Aşık Neşet Güneyli, Ortaköy ilçesinin Çatin köyünde 1933 yılında dünyaya gelmiştir. Babası Fakı Mehmet'in Ali, annesi Zeynep hanımdır. Kardeşlerinin isimleri sırasıyla Zeliha, Fatma, Neşet, İsmet, Kıymet ve Mehmet'tir. Sülalesi "Fakılar" lakabıyla anılmaktadır. Neşet Güneyli, okumayı ve yazmayı kendi gayretleriyle öğrenmiştir. Askerlik hizmeti sırasında okuryazarlığı olduğuna dair bir belge almıştır. Aşık Neşet, Ağrı'nın Doğubayazıt ilçesinde, 1953 yılında otuz ay olarak yapması gereken askerliğini rahatsızlığı sebebiyle on bir ayda tamamlayarak memleketine dönmüştür. 1952 yılında Mürüvvet hanımla evlenmiş, bu evlilikten Mubahta, Ahmet ve Yüksel isimli üç çocuk dünyaya gelmiştir. Çocuklarının hepsi evlidir. Rahatsızlığı sebebiyle çiftçilik yapamayan Aşık Neşet, askerde öğrendiği meslekleri sivil hayatında da icra etmiş, bu işler, sağlığında ona ekmek parası kazandırmıştır. Sıhhıyelik, köşkerlik, gaz ocağı tamirciliği, cam sökme takma gibi askerlikte öğrendiği mesleklerin yanında çerçilik mesleğini de uzun yıllar sürdürmüştür.
HAYAT HİKAYESİ
Neşet Güneyli, doğumundan itibaren fakirlik ve çile ile yaşamaya alışmıştır. Her türlü yokluğa rağmen engin hoşgörüsünü kaybetmemiş, el attığı her iste yüksek beceri göstermiştir. Uzun yıllar hastalık çekmiş, bu sebeple ağır iş yapamamıştır. Özellikle soğuğa karşı hassas bir vücuda sahip olduğu için hemen her kışı hastanede geçirmiştir. 23 Temmuz 1968 tarihinde romatizma hastalığının kalbe vurması sebebiyle hayata gözlerini kapamıştır.

**Kısa görev 1:**
Aşık Neşet Güneyli hakkındaki metne göre, Neşet Güneyli hemen her kışı neden hastanede geçirmiştir? Bir ile üç cümle arasında açıklayın.
**Kısa görev 2:**
Aşağıdaki ifadeler Aşık Neşet Güneyli hakkındaki metinle uyuşuyor mu? Her biri için evet ya da hayır deyin ve metindeki belirleyici sözleri aynen aktarın.
(a) Neşet Güneyli 1933 yılında Çatin köyünde doğmuştur.
(b) Neşet Güneyli 1955 yılında evlenmiştir.
(c) Neşet Güneyli okumayı ve yazmayı okulda öğrenmiştir.
**Kısa görev 3:**
Aşık Neşet Güneyli hakkındaki metnin "HAYAT HİKAYESİ" ile başlayıp "hayata gözlerini kapamıştır." ile biten kısmını, "soğuğa" yerine "sıcağa" koyarak yeniden yazın.
Yanıt verirken yalnızca metinde yazanlara dayanın.

**Kayıtlı veriler:**
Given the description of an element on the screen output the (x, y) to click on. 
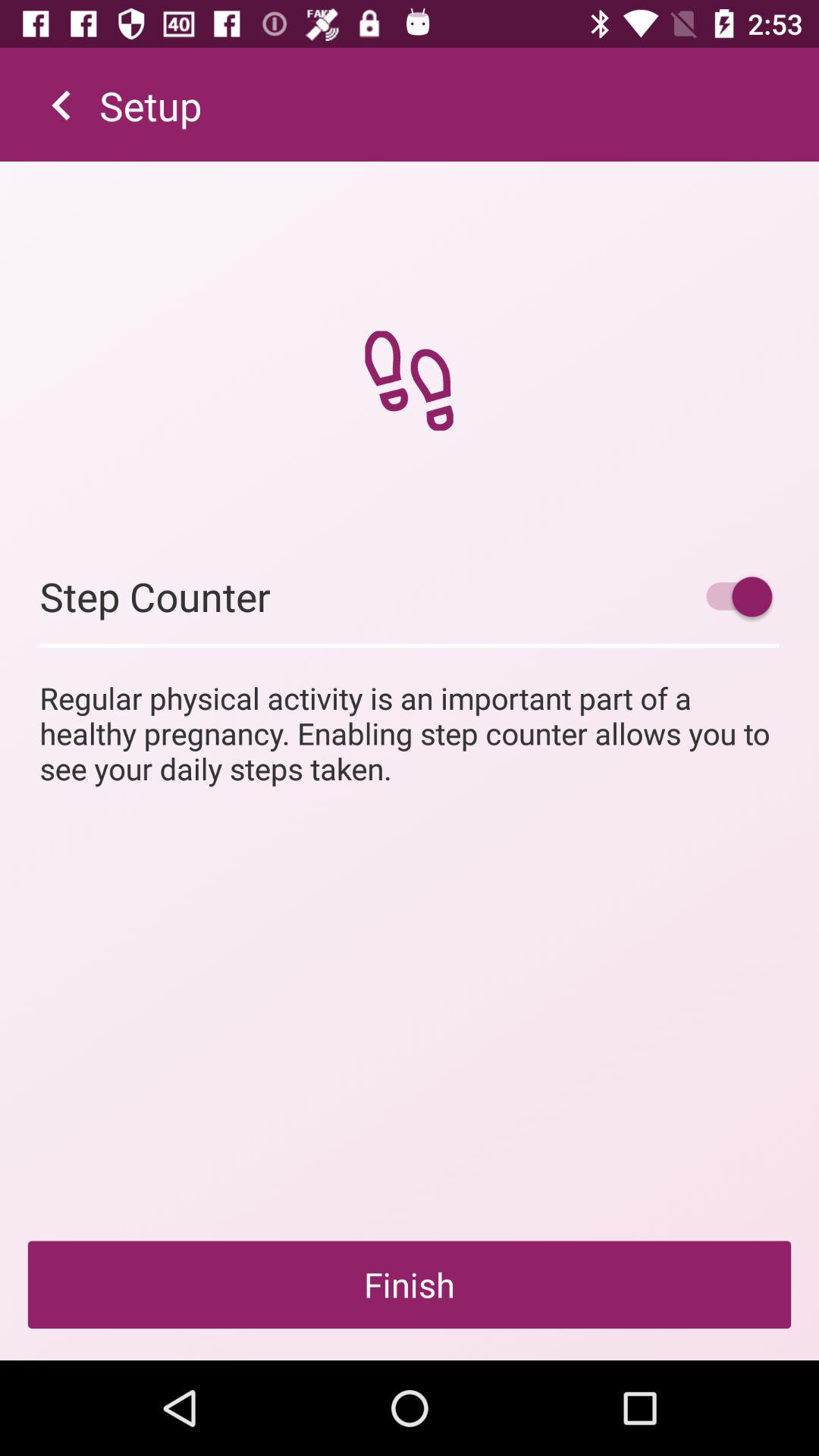
flip until the finish (409, 1284)
Given the description of an element on the screen output the (x, y) to click on. 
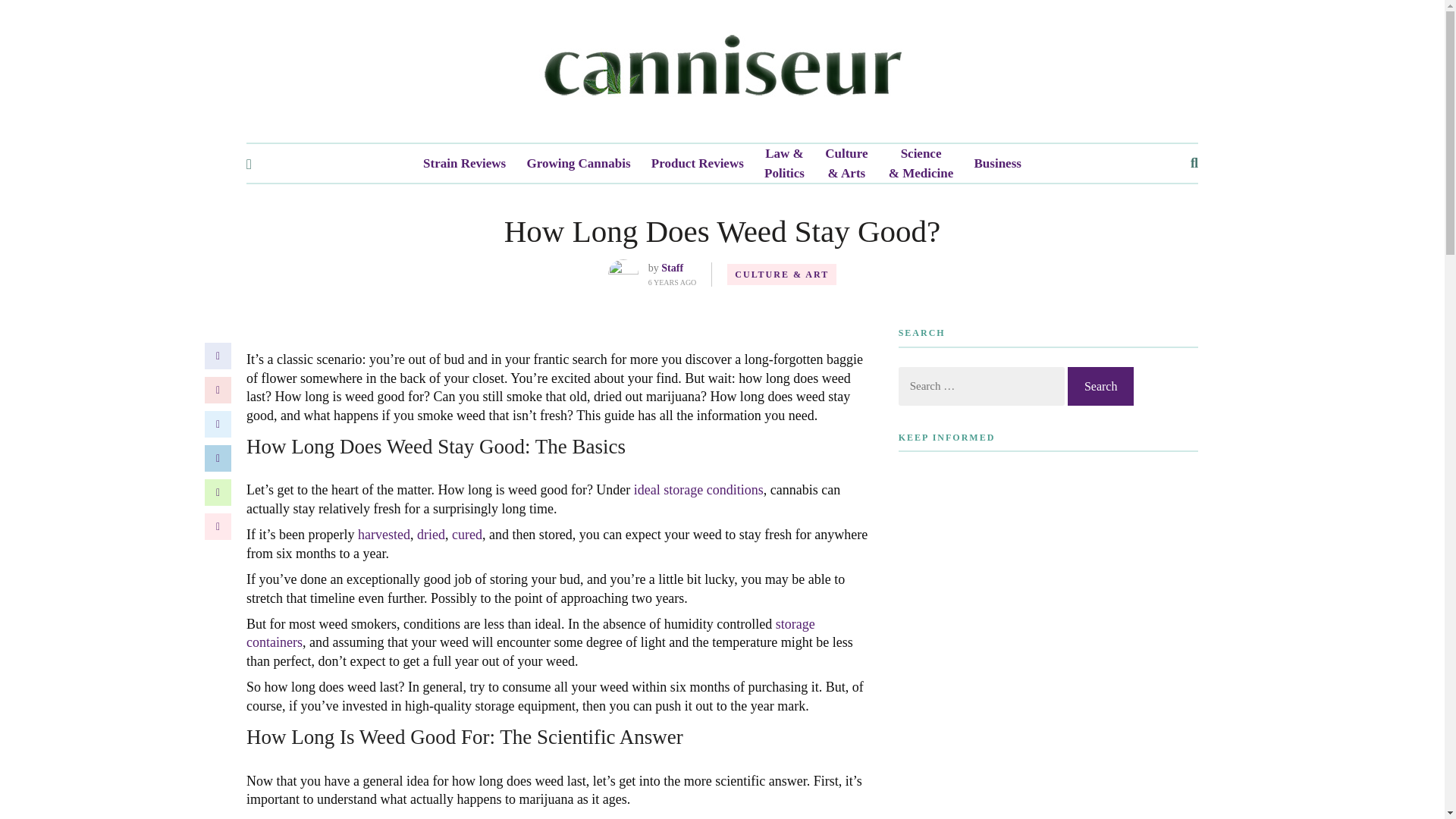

**Yanıt 1:**
Neşet Güneyli'nin vücudu özellikle soğuğa karşı hassastı. Bu yüzden hemen her kışı hastanede geçirmiştir.

**Yanıt 2:**
(a) Evet: "Ortaköy ilçesinin Çatin köyünde 1933 yılında dünyaya gelmiştir"
(b) Hayır: "1952 yılında Mürüvvet hanımla evlenmiş"
(c) Hayır: "okumayı ve yazmayı kendi gayretleriyle öğrenmiştir"

**Yanıt 3:**
HAYAT HİKAYESİ
Neşet Güneyli, doğumundan itibaren fakirlik ve çile ile yaşamaya alışmıştır. Her türlü yokluğa rağmen engin hoşgörüsünü kaybetmemiş, el attığı her iste yüksek beceri göstermiştir. Uzun yıllar hastalık çekmiş, bu sebeple ağır iş yapamamıştır. Özellikle sıcağa karşı hassas bir vücuda sahip olduğu için hemen her kışı hastanede geçirmiştir. 23 Temmuz 1968 tarihinde romatizma hastalığının kalbe vurması sebebiyle hayata gözlerini kapamıştır.